The Gargscarab screeched and the sound was deafening even at this distance. We held our hands to our ears until the screeching finished when it gulped down one of the leaders.
"Twenty three," Sandor said.
"What happens to their equipment if they wipe?"
"It's ours," Ying said. "Assuming we don't wipe also. Then it will probably be a lucky farmer." He looked at us. "Unless you want it of course."
"That shit? No thanks," I said. "But what about the core? It's going to be massive." I knew exactly how large it was. It was going to be almost as big as me. It would weigh a hundred pounds at least.
"If you can kill it, its yours. There is no way we could, even at full force. But the Duke will want to tax you."
I laughed. "Of course he will. But what is ours is ours. He can try and tax us, but we will refuse."
"Nineteen," Sandor said. He never took his eyes from the battle.
I turned to watch the Gargscarab. From its core near its head qi flowed to its tail, legs and pincers. There was nothing special happening and the only thing I could think of was its qi simply helped it move. The monstrosity was probably impossible without qi to power it. And if dragons existed it would be the same qi power which helped them fly.

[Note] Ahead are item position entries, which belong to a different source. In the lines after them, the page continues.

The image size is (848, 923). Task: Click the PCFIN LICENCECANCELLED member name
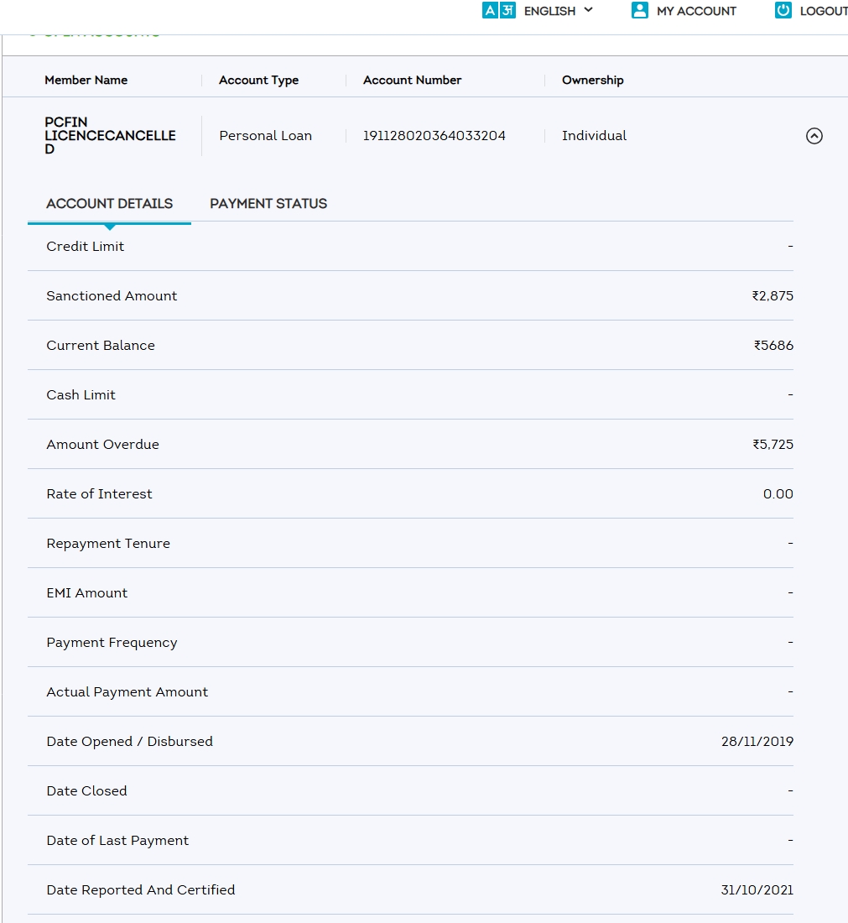(110, 136)
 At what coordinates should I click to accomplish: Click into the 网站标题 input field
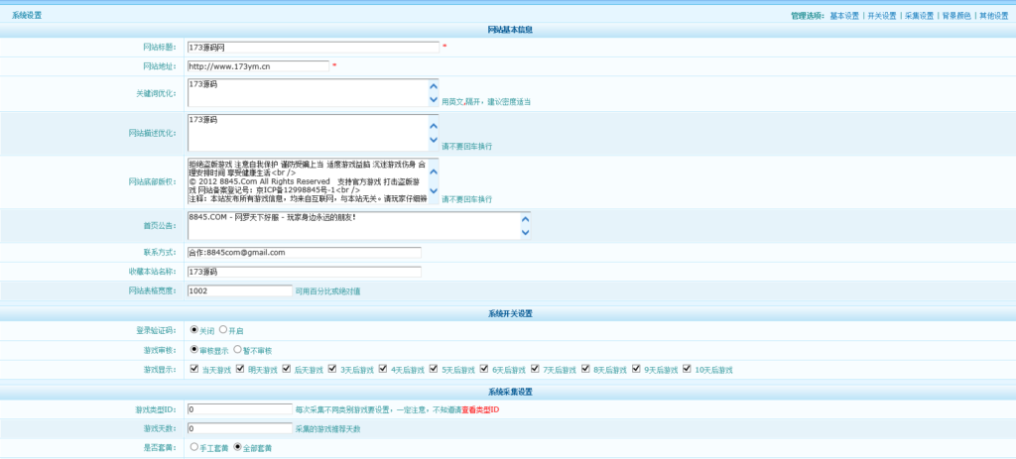click(x=312, y=47)

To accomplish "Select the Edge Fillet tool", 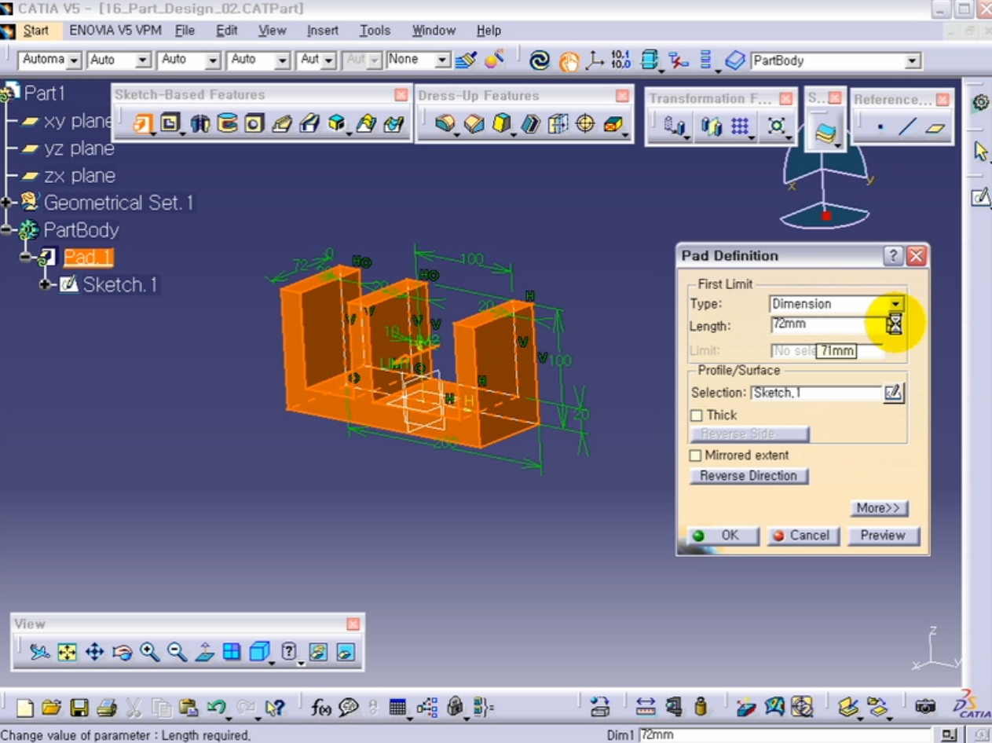I will point(446,123).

I touched Gisael's arm. "Do dragons exist?"
Everyone laughed.
"Yes," she said.
Everyone stopped laughing.
"Eleven," Sandor said.
They were dying very quickly now. Six of those eleven were the crossbowman who were safely out of range. The other five were desperately trying to escape but the Gargscarab was so huge it took them time to run out of its reach.
"Ten, no, nine," Sandor said. "Finished."

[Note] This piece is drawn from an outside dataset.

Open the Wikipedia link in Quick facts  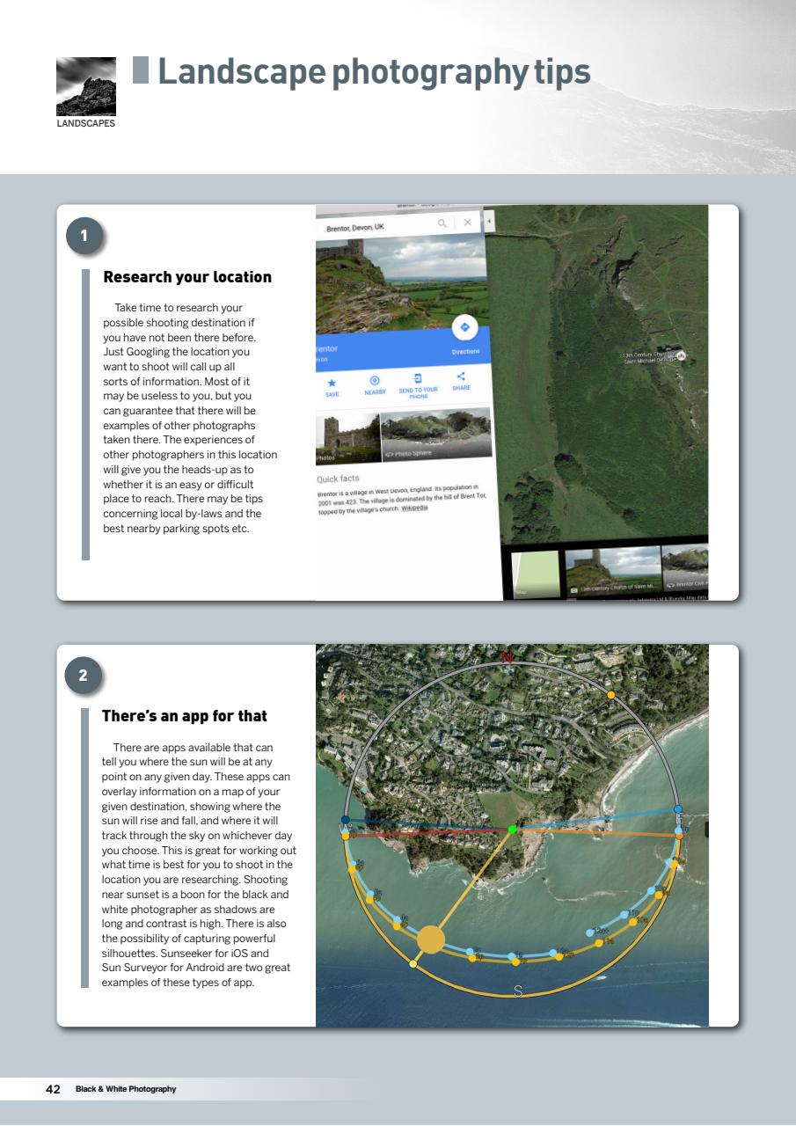tap(413, 508)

The monster stopped and was happily gulping down adventurers. I could see their qi seeping into its own as it swallowed them whole. Not only was qi power and currency. It was also an ecosystem. We all fed on qi from monsters who in turn fed on qi from us. The land cores were fed qi directly, but they also harvested qi from the land itself.

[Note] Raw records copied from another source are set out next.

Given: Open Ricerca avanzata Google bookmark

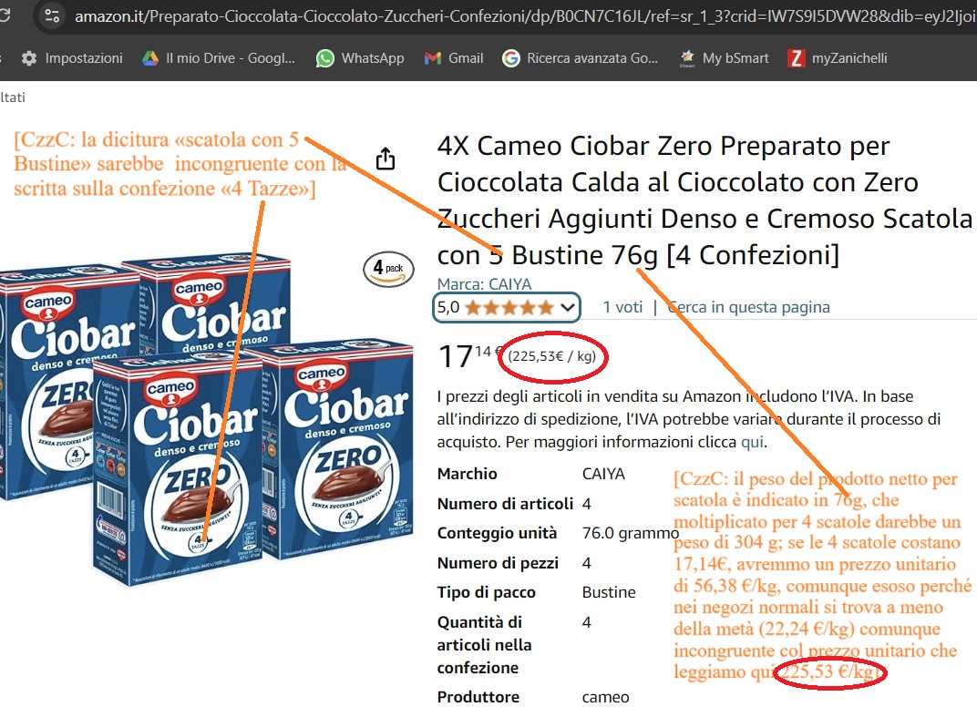Looking at the screenshot, I should (x=580, y=58).
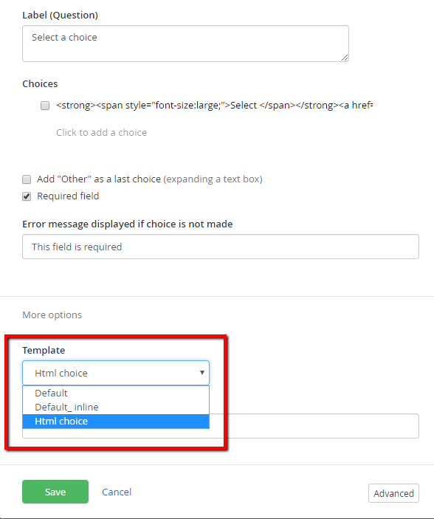This screenshot has width=434, height=519.
Task: Click into the Label (Question) text area
Action: [185, 44]
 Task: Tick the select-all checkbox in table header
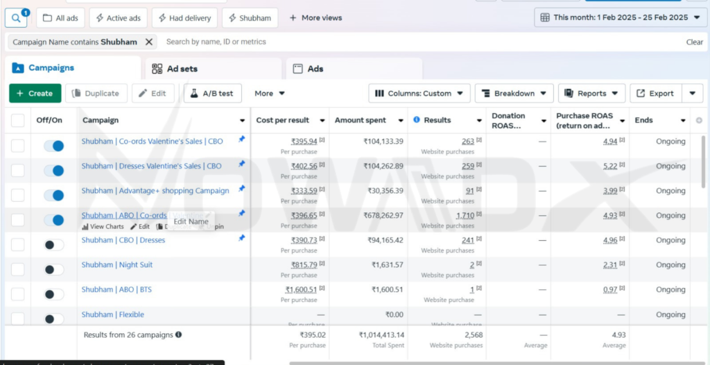[x=18, y=121]
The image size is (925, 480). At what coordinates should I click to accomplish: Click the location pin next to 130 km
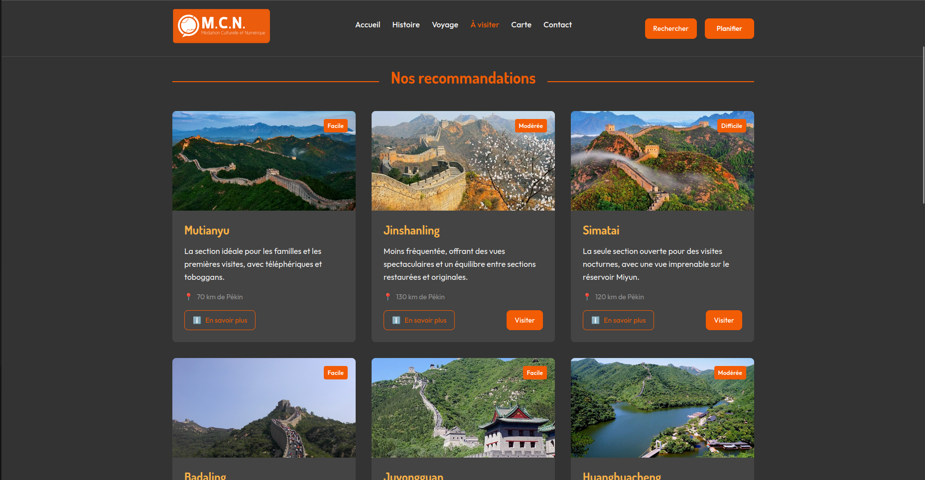pos(388,297)
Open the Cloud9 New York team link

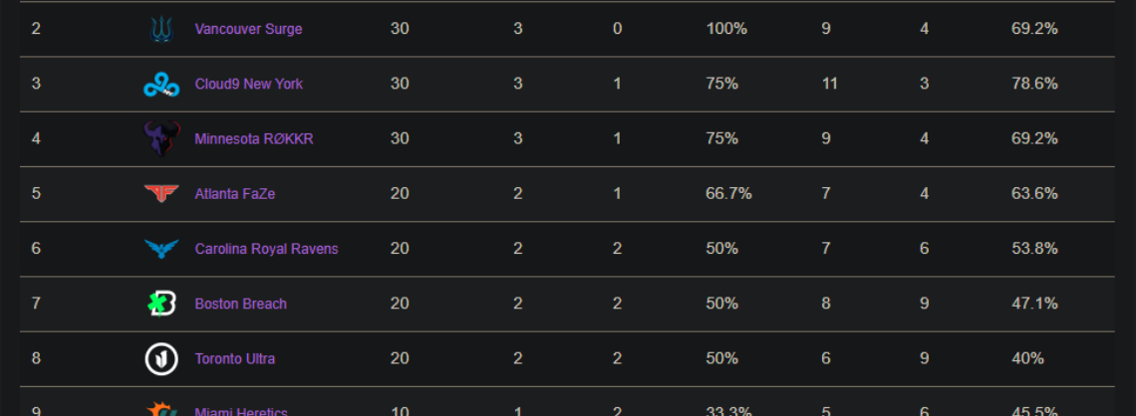(x=248, y=84)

It was a new mystery for me to ponder.
Demon Bird spied the protectors they were on their way.
"Are you going to fight it?" Ying asked.
Sakaala shrugged and Gisael gave me a single nod. Two things pulled at me. I could watch the protectors fight and learn techniques or we could take the core. I knew what the strategic answer was, but I said, "Fuck it. Let's kill the bastard."